* **What to work on**: Scan the material below for the string "screenshot". Report every line that has it.

* **Data provided**:
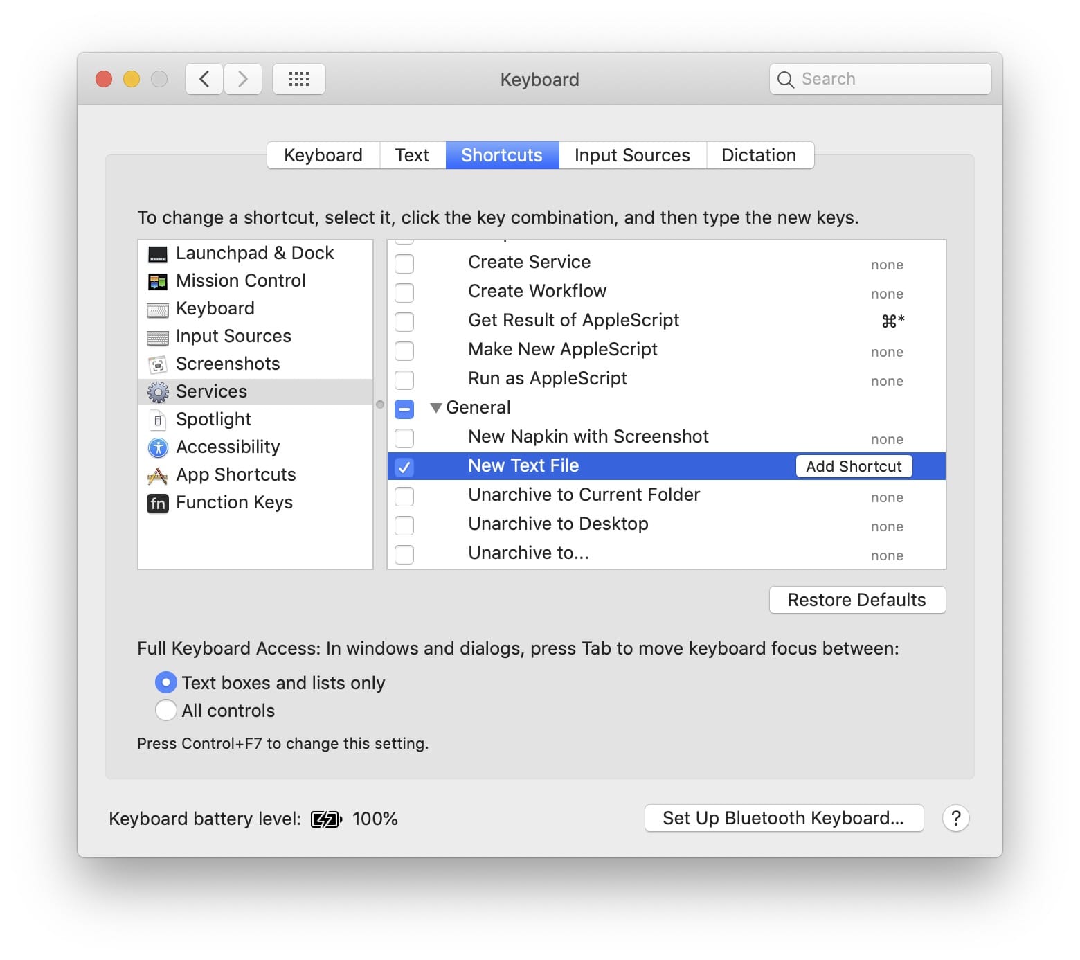Viewport: 1080px width, 960px height.
Task: Click Set Up Bluetooth Keyboard
Action: tap(783, 818)
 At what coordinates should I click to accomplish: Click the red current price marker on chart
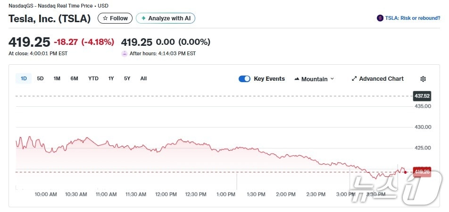tap(421, 172)
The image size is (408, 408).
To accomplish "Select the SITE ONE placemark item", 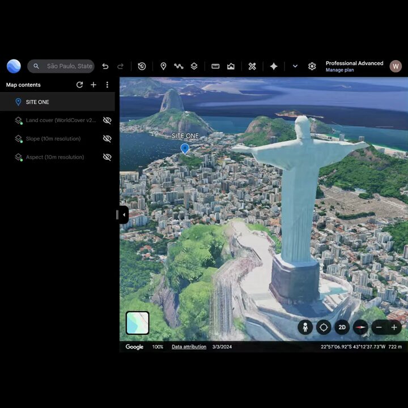I will point(57,102).
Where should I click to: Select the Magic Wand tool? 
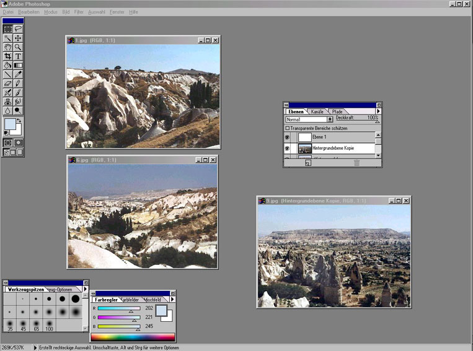click(7, 38)

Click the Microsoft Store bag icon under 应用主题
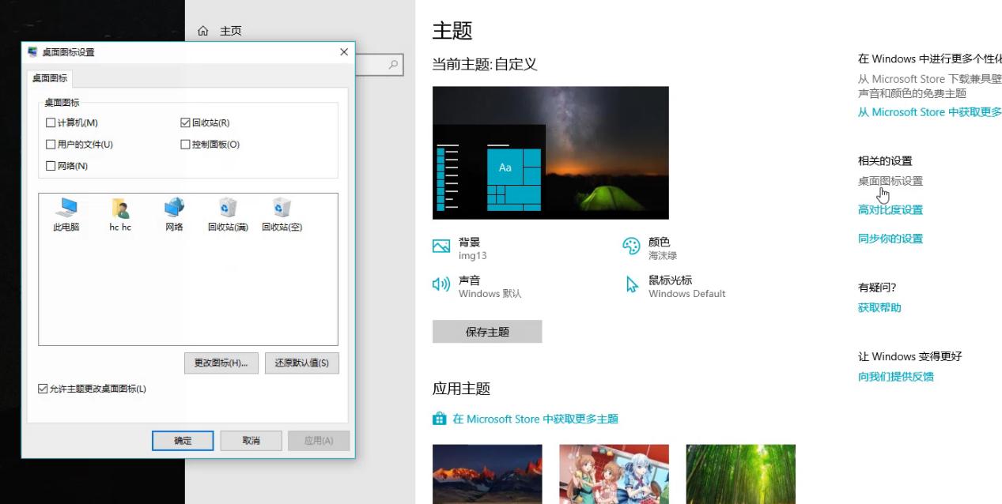[x=440, y=419]
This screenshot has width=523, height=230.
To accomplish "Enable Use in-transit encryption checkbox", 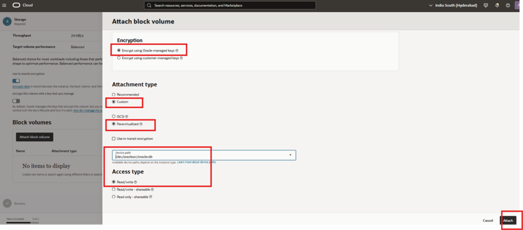I will coord(114,139).
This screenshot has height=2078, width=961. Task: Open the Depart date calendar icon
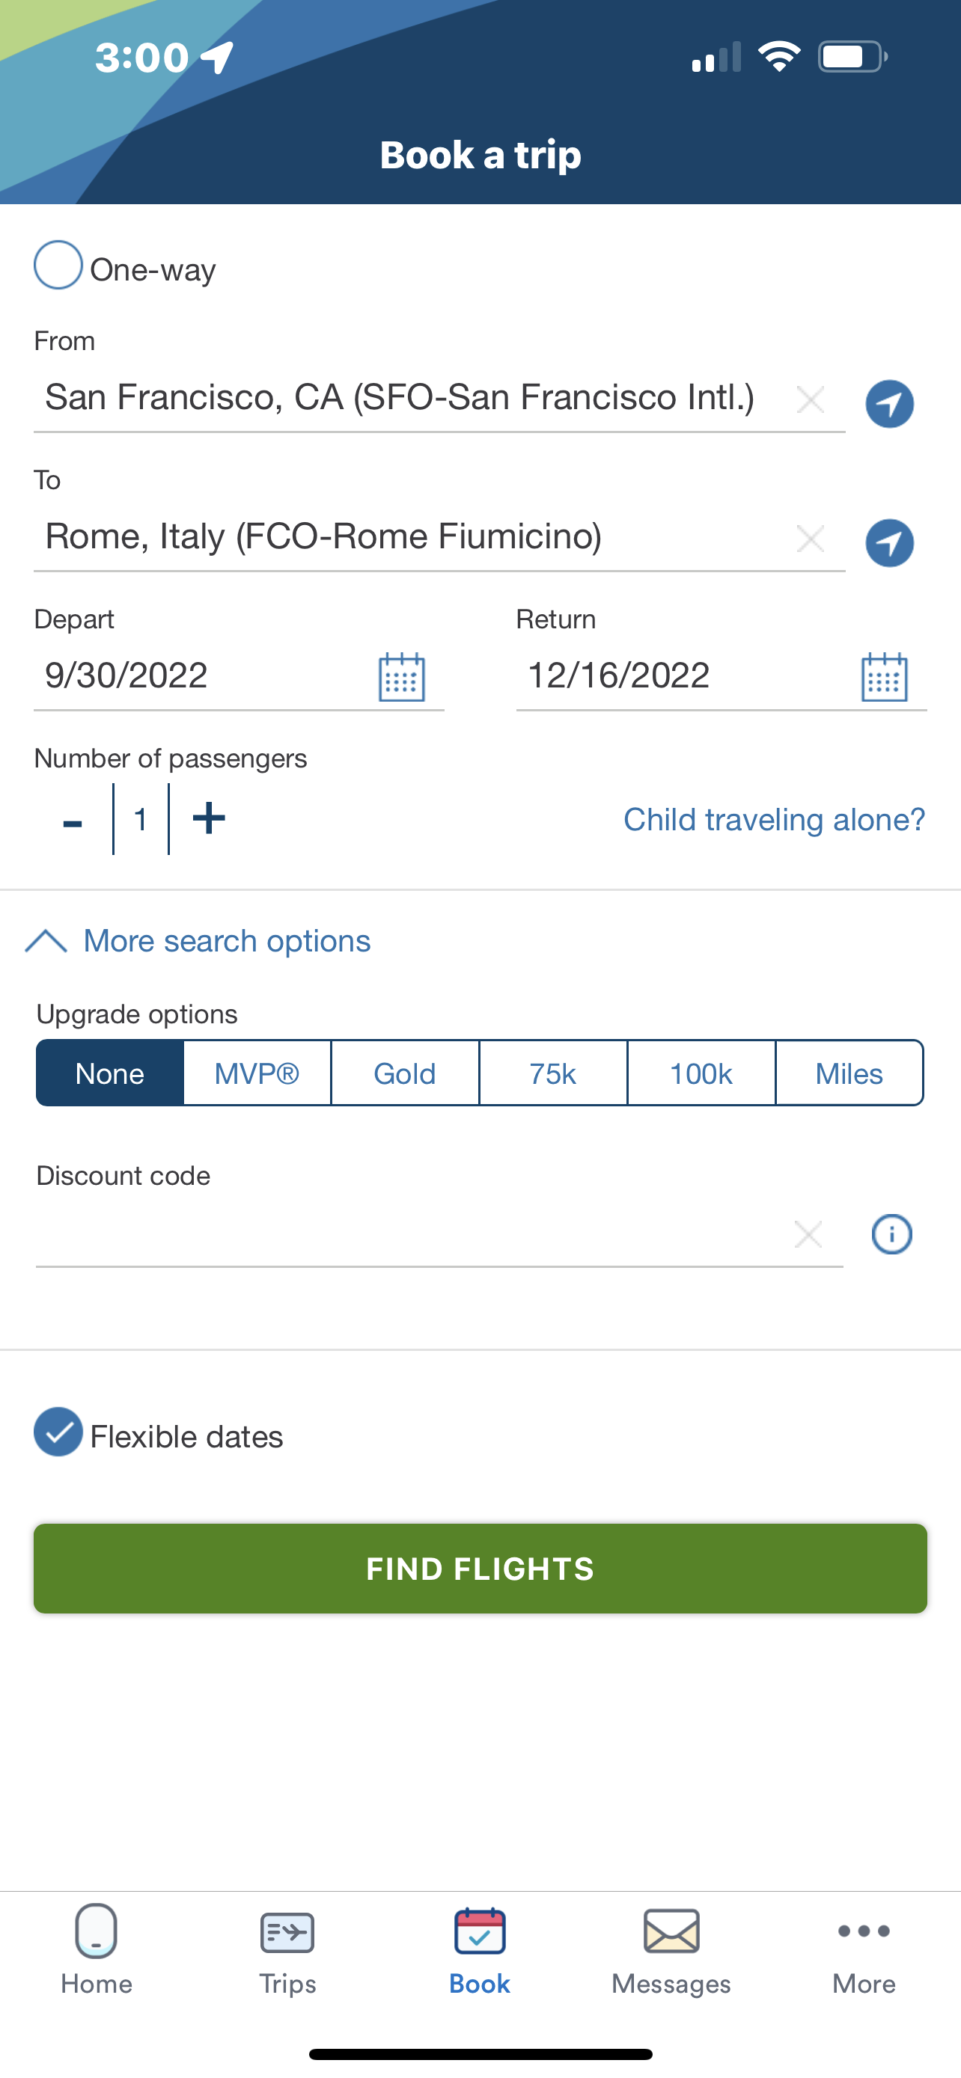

* **Expected answer**:
This screenshot has width=523, height=230.
This screenshot has height=2078, width=961. Task: Open the Depart date calendar icon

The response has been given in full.